BEGIN Given information

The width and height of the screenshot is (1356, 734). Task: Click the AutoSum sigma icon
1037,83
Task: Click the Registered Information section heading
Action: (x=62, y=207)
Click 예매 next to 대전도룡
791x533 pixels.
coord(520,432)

END Given information
BEGIN Given information

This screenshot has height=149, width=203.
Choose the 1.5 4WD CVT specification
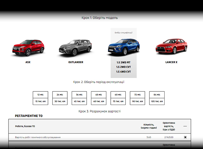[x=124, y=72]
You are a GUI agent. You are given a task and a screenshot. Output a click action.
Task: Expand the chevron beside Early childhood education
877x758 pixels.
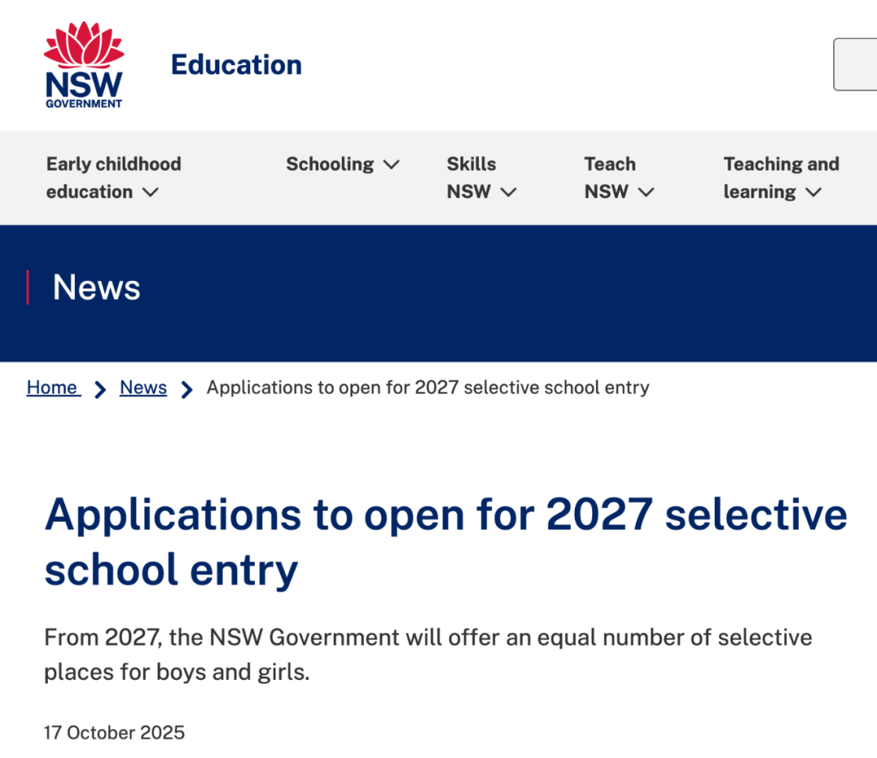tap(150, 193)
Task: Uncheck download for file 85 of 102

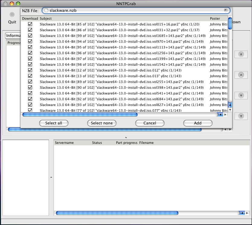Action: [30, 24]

END Given information
BEGIN Given information

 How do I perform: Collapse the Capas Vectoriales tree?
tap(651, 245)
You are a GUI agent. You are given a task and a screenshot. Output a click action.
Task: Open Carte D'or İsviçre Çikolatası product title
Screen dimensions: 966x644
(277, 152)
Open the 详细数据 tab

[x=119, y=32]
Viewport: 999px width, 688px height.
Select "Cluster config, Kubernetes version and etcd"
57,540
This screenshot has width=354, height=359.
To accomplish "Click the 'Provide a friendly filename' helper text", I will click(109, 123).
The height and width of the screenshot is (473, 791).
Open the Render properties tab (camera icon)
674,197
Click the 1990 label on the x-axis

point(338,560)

END Given information

§ Your instructions: Pick from the records each line that contains the word "This" and show it.

§ Exercise result:
This screenshot has height=149, width=203.
This screenshot has width=354, height=359.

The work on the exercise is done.